Now that you know what a mortgage is (see previous article), and how home loans work, it’s time to figure out how to get the one that will work best for you. If you look up mortgages on the internet, you will be overwhelmed with offers from various banks and lending companies, all promising you the lowest mortgage rate. Most likely it will leave you wondering how in fact you should go about getting the lowest mortgage rate you can and whom you should do it with.
As far as where to apply for your mortgage, you might be best off by going to a local bank that you already have an existing relationship with. This way, you are working with people who know you and your financial history and will most likely have your best interests in mind when it comes to home loans. Whichever bank you end up choosing will run a credit check to make sure that you have a history of paying bills on time, and being financially responsible. If the bank discovers you have a history of falling behind your bills and have habits of mismanaging your money, they may decide to deny your mortgage request. If you pass the credit check, the bank will then move on to discuss the different types of home loans they offer, and which one might be best for you.

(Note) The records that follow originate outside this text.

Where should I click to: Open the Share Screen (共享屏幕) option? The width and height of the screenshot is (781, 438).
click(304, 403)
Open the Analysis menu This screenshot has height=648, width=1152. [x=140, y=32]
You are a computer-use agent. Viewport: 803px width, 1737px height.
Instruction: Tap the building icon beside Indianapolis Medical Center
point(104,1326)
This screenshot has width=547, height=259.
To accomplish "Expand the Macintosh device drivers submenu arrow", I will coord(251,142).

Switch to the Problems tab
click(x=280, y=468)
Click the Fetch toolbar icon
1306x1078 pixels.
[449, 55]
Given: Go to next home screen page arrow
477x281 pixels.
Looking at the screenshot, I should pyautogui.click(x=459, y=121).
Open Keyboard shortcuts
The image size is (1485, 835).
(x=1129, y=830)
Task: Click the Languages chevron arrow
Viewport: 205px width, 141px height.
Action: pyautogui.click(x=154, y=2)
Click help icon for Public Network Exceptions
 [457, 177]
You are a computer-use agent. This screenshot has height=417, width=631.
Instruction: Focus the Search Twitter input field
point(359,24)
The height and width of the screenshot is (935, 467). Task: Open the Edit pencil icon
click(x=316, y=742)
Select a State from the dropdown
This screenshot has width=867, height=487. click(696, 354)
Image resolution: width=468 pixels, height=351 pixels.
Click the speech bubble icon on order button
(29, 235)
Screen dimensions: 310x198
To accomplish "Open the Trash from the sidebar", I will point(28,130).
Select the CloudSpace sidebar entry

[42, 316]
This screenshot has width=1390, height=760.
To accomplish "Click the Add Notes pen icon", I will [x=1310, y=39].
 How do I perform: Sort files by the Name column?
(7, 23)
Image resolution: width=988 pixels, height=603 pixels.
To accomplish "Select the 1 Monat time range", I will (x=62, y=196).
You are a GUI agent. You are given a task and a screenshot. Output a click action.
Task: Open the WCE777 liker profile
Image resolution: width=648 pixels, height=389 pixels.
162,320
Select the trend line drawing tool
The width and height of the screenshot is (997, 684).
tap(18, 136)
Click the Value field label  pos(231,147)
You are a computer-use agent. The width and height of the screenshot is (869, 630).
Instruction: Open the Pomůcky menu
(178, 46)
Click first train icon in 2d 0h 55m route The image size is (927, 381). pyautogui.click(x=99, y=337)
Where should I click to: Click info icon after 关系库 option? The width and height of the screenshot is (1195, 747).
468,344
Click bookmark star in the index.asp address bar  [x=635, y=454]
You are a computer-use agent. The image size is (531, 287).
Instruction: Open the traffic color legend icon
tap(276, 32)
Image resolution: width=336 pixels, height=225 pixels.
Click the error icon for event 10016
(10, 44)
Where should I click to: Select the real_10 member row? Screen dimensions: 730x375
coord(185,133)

Most mortgages are paid off in either 15 or 30 years. You can get either a fixed or adjustable rate on these mortgages. Though neither guarantees the lowest mortgage rate, a fixed rate mortgage is the more desirable of the two since you make your payments at a steady interest rate, regardless of what’s going on in the economy. When it comes to choosing between the 15 and the 30-year mortgage, it depends whether you’d prefer to make higher payments per month and pay it off faster, or if you’d want the longer payment period and have smaller monthly payments. If you have the extra money available, and are able to pay the debt of your home loans off as quickly as possible, you might opt for the 15-year fixed rate. The higher payments would probably not be as big of a concern to you since you know there won’t be too many of them. On the other hand, if you do not have large amounts of money available to pay off the mortgage quickly, or have other purchases to make in the near future, it would probably be wiser to apply for the 30-year fixed-rate. Rest assured your monthly mortgage payments will be no more than 28% of your monthly income.
You will usually also have to make a down payment after you are approved for a particular mortgage. The down payment can range anywhere from 5% to 20% of the sale price. This can either make your mortgage easier to manage (the more money you can put down, the lower your monthly payments will be), or add another obstacle in your path of home ownership. In the latter case, you can either try to apply for a mortgage with a lower down payment, or obtain insurance to protect the bank in case you are unable to pay the required percentage. This insurance is called Private Mortgage insurance.
Private Mortgage insurance is issued to people who are unable to pay 20% the homes cost on their own, but the bank feels confident enough about their credit history to want to issue them the mortgage. It is becoming very common for new homebuyers to use private mortgage insurance, since housing costs have been steadily rising over recent years. This insurance can be obtained through your mortgage lender.